Every entry should be given again exactly, with nothing dropped.

• _The input_

***

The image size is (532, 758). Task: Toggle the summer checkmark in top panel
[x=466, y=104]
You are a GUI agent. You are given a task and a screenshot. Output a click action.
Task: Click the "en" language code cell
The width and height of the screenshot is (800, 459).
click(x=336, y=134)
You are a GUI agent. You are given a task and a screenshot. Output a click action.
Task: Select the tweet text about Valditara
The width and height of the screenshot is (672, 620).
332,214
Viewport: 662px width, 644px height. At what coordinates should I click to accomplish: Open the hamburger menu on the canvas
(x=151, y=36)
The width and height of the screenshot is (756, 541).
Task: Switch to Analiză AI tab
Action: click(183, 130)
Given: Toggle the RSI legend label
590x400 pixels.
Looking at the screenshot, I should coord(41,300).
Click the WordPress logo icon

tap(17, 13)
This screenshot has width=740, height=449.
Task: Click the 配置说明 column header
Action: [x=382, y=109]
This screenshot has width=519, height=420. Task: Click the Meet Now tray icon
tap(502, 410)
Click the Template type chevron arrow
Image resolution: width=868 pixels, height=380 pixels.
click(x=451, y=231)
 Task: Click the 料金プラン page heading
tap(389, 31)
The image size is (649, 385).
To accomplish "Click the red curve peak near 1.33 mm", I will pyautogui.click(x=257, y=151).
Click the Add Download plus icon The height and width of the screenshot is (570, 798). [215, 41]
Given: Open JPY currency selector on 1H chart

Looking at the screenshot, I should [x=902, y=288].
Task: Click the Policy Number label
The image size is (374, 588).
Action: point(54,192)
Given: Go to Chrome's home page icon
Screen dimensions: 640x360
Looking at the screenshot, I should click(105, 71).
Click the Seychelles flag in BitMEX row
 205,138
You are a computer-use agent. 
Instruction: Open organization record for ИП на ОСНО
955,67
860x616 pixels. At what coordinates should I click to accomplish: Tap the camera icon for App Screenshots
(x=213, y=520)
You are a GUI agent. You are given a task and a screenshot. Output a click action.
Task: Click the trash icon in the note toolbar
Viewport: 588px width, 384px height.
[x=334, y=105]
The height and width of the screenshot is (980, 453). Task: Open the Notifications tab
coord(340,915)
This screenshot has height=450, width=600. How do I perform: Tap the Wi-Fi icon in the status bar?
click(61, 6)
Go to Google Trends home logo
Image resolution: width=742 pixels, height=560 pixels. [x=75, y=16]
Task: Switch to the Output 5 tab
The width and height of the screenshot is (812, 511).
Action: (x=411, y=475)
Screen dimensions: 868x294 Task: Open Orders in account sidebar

***

• _Response to this task_
The image size is (532, 758). Task: Toggle the summer checkmark in top panel
[x=466, y=104]
You are a GUI agent. You are given a task and a screenshot. Output a click action.
Task: Click the "en" language code cell
The width and height of the screenshot is (800, 459).
click(x=336, y=134)
You are a GUI agent. You are given a task and a screenshot. Output a click action.
Task: Select the tweet text about Valditara
The width and height of the screenshot is (672, 620).
332,214
Viewport: 662px width, 644px height. At what coordinates should I click to accomplish: Open the hamburger menu on the canvas
(x=151, y=36)
The width and height of the screenshot is (756, 541).
Task: Switch to Analiză AI tab
Action: click(183, 130)
Given: Toggle the RSI legend label
590x400 pixels.
Looking at the screenshot, I should coord(41,300).
Click the WordPress logo icon

tap(17, 13)
This screenshot has width=740, height=449.
Task: Click the 配置说明 column header
Action: [x=382, y=109]
This screenshot has width=519, height=420. Task: Click the Meet Now tray icon
tap(502, 410)
Click the Template type chevron arrow
Image resolution: width=868 pixels, height=380 pixels.
click(x=451, y=231)
 Task: Click the 料金プラン page heading
tap(389, 31)
The image size is (649, 385).
To accomplish "Click the red curve peak near 1.33 mm", I will pyautogui.click(x=257, y=151).
Click the Add Download plus icon The height and width of the screenshot is (570, 798). [215, 41]
Given: Open JPY currency selector on 1H chart

Looking at the screenshot, I should [x=902, y=288].
Task: Click the Policy Number label
The image size is (374, 588).
Action: point(54,192)
Given: Go to Chrome's home page icon
Screen dimensions: 640x360
Looking at the screenshot, I should click(105, 71).
Click the Seychelles flag in BitMEX row
 205,138
You are a computer-use agent. 
Instruction: Open organization record for ИП на ОСНО
955,67
860x616 pixels. At what coordinates should I click to accomplish: Tap the camera icon for App Screenshots
(x=213, y=520)
You are a GUI agent. You are given a task and a screenshot. Output a click action.
Task: Click the trash icon in the note toolbar
Viewport: 588px width, 384px height.
[x=334, y=105]
The height and width of the screenshot is (980, 453). Task: Open the Notifications tab
coord(340,915)
This screenshot has height=450, width=600. How do I perform: Tap the Wi-Fi icon in the status bar?
click(61, 6)
Go to Google Trends home logo
Image resolution: width=742 pixels, height=560 pixels. [x=75, y=16]
Task: Switch to the Output 5 tab
The width and height of the screenshot is (812, 511).
Action: (x=411, y=475)
Screen dimensions: 868x294 Task: Open Orders in account sidebar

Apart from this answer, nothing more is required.